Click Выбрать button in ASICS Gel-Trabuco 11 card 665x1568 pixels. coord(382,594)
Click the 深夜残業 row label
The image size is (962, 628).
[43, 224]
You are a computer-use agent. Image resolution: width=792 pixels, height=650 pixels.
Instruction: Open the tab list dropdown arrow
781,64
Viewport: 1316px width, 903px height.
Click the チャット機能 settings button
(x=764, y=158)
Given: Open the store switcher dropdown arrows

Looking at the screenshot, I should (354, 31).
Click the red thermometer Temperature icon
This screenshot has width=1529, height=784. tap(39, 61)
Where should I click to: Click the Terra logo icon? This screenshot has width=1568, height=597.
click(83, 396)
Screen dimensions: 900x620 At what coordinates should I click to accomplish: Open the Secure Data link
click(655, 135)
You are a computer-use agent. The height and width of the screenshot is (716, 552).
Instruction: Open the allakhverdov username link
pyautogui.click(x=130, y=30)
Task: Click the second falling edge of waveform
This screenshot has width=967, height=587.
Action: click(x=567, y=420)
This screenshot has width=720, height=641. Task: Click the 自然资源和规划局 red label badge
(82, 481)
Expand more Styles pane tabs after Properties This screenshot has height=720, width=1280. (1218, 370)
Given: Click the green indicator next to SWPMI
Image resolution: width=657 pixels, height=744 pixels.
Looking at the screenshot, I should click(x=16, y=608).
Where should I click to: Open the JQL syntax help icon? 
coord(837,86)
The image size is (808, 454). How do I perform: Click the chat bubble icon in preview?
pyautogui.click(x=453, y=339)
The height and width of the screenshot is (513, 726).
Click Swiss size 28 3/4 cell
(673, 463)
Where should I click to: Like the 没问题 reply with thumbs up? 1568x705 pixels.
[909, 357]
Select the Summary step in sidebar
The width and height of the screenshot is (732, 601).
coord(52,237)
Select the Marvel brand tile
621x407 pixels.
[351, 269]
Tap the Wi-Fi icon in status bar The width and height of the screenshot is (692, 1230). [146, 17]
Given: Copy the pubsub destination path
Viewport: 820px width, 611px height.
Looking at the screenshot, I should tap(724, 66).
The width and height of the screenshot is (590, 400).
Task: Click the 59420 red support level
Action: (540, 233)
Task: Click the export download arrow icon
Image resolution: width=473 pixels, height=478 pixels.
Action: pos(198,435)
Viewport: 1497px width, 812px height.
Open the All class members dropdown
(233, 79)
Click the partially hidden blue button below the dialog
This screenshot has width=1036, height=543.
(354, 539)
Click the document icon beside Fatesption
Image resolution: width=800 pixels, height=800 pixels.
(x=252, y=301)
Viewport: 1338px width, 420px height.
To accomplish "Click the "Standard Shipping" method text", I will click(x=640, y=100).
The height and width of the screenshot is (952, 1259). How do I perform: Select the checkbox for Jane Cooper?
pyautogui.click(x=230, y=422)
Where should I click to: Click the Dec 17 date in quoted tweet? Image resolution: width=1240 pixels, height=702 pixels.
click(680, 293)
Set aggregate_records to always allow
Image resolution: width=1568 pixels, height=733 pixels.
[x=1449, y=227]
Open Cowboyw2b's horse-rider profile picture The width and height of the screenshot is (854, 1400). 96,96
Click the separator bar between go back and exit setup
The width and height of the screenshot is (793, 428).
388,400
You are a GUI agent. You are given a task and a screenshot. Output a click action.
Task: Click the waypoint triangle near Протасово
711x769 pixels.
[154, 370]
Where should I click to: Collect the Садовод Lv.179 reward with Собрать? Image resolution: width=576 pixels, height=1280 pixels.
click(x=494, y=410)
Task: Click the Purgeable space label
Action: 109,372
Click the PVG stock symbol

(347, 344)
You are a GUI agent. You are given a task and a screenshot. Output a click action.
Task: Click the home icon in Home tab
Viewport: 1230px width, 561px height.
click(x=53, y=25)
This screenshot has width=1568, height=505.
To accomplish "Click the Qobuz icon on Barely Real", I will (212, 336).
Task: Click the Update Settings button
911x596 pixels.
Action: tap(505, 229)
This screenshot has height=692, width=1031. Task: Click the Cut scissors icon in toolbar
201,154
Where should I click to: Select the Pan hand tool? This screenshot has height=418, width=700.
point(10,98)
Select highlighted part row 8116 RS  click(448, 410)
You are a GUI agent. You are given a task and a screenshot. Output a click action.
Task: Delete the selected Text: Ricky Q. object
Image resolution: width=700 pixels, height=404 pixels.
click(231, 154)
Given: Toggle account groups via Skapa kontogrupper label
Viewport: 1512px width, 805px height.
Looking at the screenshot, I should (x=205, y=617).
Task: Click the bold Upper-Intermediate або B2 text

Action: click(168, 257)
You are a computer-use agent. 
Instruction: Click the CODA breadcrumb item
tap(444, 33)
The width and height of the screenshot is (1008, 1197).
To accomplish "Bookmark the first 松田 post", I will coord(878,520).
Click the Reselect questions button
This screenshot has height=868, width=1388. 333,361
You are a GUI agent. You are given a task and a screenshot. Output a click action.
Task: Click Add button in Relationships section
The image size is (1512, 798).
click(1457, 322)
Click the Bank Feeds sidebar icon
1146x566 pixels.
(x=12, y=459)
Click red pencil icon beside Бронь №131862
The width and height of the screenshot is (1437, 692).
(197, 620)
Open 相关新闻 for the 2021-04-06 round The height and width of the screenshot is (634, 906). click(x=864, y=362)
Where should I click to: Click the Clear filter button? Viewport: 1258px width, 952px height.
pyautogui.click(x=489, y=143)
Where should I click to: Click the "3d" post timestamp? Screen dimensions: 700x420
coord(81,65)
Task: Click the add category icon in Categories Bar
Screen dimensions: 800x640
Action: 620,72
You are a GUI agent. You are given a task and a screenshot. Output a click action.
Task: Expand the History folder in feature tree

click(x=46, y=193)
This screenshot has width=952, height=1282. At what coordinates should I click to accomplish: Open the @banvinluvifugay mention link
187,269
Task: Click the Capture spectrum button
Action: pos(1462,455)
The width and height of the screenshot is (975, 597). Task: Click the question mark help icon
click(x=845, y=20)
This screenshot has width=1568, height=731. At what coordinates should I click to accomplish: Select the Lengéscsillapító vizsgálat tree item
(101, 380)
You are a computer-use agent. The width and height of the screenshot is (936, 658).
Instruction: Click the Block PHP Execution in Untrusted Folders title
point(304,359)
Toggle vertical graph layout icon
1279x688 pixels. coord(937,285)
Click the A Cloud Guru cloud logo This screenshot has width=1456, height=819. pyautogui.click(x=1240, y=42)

[TASK]
Please write out the whole listing exactly as given.

[OUTPUT FOR THIS EXERCISE]
Click Выбрать button in ASICS Gel-Trabuco 11 card 665x1568 pixels. coord(382,594)
Click the 深夜残業 row label
The image size is (962, 628).
[43, 224]
You are a computer-use agent. Image resolution: width=792 pixels, height=650 pixels.
Instruction: Open the tab list dropdown arrow
781,64
Viewport: 1316px width, 903px height.
Click the チャット機能 settings button
(x=764, y=158)
Given: Open the store switcher dropdown arrows

Looking at the screenshot, I should (354, 31).
Click the red thermometer Temperature icon
This screenshot has width=1529, height=784. tap(39, 61)
Where should I click to: Click the Terra logo icon? This screenshot has width=1568, height=597.
click(83, 396)
Screen dimensions: 900x620 At what coordinates should I click to accomplish: Open the Secure Data link
click(655, 135)
You are a computer-use agent. The height and width of the screenshot is (716, 552).
Instruction: Open the allakhverdov username link
pyautogui.click(x=130, y=30)
Task: Click the second falling edge of waveform
This screenshot has width=967, height=587.
Action: click(x=567, y=420)
This screenshot has width=720, height=641. Task: Click the 自然资源和规划局 red label badge
(82, 481)
Expand more Styles pane tabs after Properties This screenshot has height=720, width=1280. (1218, 370)
Given: Click the green indicator next to SWPMI
Image resolution: width=657 pixels, height=744 pixels.
Looking at the screenshot, I should click(x=16, y=608).
Where should I click to: Open the JQL syntax help icon? 
coord(837,86)
The image size is (808, 454). How do I perform: Click the chat bubble icon in preview?
pyautogui.click(x=453, y=339)
The height and width of the screenshot is (513, 726).
Click Swiss size 28 3/4 cell
(673, 463)
Where should I click to: Like the 没问题 reply with thumbs up? 1568x705 pixels.
[909, 357]
Select the Summary step in sidebar
The width and height of the screenshot is (732, 601).
coord(52,237)
Select the Marvel brand tile
621x407 pixels.
[351, 269]
Tap the Wi-Fi icon in status bar The width and height of the screenshot is (692, 1230). [146, 17]
Given: Copy the pubsub destination path
Viewport: 820px width, 611px height.
Looking at the screenshot, I should tap(724, 66).
The width and height of the screenshot is (590, 400).
Task: Click the 59420 red support level
Action: (540, 233)
Task: Click the export download arrow icon
Image resolution: width=473 pixels, height=478 pixels.
Action: pos(198,435)
Viewport: 1497px width, 812px height.
Open the All class members dropdown
(233, 79)
Click the partially hidden blue button below the dialog
This screenshot has width=1036, height=543.
(354, 539)
Click the document icon beside Fatesption
Image resolution: width=800 pixels, height=800 pixels.
(x=252, y=301)
Viewport: 1338px width, 420px height.
To accomplish "Click the "Standard Shipping" method text", I will click(x=640, y=100).
The height and width of the screenshot is (952, 1259). How do I perform: Select the checkbox for Jane Cooper?
pyautogui.click(x=230, y=422)
Where should I click to: Click the Dec 17 date in quoted tweet? Image resolution: width=1240 pixels, height=702 pixels.
click(680, 293)
Set aggregate_records to always allow
Image resolution: width=1568 pixels, height=733 pixels.
[x=1449, y=227]
Open Cowboyw2b's horse-rider profile picture The width and height of the screenshot is (854, 1400). 96,96
Click the separator bar between go back and exit setup
The width and height of the screenshot is (793, 428).
388,400
You are a GUI agent. You are given a task and a screenshot. Output a click action.
Task: Click the waypoint triangle near Протасово
711x769 pixels.
[154, 370]
Where should I click to: Collect the Садовод Lv.179 reward with Собрать? Image resolution: width=576 pixels, height=1280 pixels.
click(x=494, y=410)
Task: Click the Purgeable space label
Action: 109,372
Click the PVG stock symbol

(347, 344)
You are a GUI agent. You are given a task and a screenshot. Output a click action.
Task: Click the home icon in Home tab
Viewport: 1230px width, 561px height.
click(x=53, y=25)
This screenshot has width=1568, height=505.
To accomplish "Click the Qobuz icon on Barely Real", I will (212, 336).
Task: Click the Update Settings button
911x596 pixels.
Action: tap(505, 229)
This screenshot has height=692, width=1031. Task: Click the Cut scissors icon in toolbar
201,154
Where should I click to: Select the Pan hand tool? This screenshot has height=418, width=700.
point(10,98)
Select highlighted part row 8116 RS  click(448, 410)
You are a GUI agent. You are given a task and a screenshot. Output a click action.
Task: Delete the selected Text: Ricky Q. object
Image resolution: width=700 pixels, height=404 pixels.
click(231, 154)
Given: Toggle account groups via Skapa kontogrupper label
Viewport: 1512px width, 805px height.
Looking at the screenshot, I should (x=205, y=617).
Task: Click the bold Upper-Intermediate або B2 text

Action: click(168, 257)
You are a computer-use agent. 
Instruction: Click the CODA breadcrumb item
tap(444, 33)
The width and height of the screenshot is (1008, 1197).
To accomplish "Bookmark the first 松田 post", I will coord(878,520).
Click the Reselect questions button
This screenshot has height=868, width=1388. 333,361
You are a GUI agent. You are given a task and a screenshot. Output a click action.
Task: Click Add button in Relationships section
The image size is (1512, 798).
click(1457, 322)
Click the Bank Feeds sidebar icon
1146x566 pixels.
(x=12, y=459)
Click red pencil icon beside Бронь №131862
The width and height of the screenshot is (1437, 692).
(197, 620)
Open 相关新闻 for the 2021-04-06 round The height and width of the screenshot is (634, 906). click(x=864, y=362)
Where should I click to: Click the Clear filter button? Viewport: 1258px width, 952px height.
pyautogui.click(x=489, y=143)
Where should I click to: Click the "3d" post timestamp? Screen dimensions: 700x420
coord(81,65)
Task: Click the add category icon in Categories Bar
Screen dimensions: 800x640
Action: 620,72
You are a GUI agent. You are given a task and a screenshot. Output a click action.
Task: Expand the History folder in feature tree

click(x=46, y=193)
This screenshot has width=952, height=1282. At what coordinates should I click to accomplish: Open the @banvinluvifugay mention link
187,269
Task: Click the Capture spectrum button
Action: pos(1462,455)
The width and height of the screenshot is (975, 597). Task: Click the question mark help icon
click(x=845, y=20)
This screenshot has width=1568, height=731. At what coordinates should I click to accomplish: Select the Lengéscsillapító vizsgálat tree item
(101, 380)
You are a computer-use agent. The width and height of the screenshot is (936, 658).
Instruction: Click the Block PHP Execution in Untrusted Folders title
point(304,359)
Toggle vertical graph layout icon
1279x688 pixels. coord(937,285)
Click the A Cloud Guru cloud logo This screenshot has width=1456, height=819. pyautogui.click(x=1240, y=42)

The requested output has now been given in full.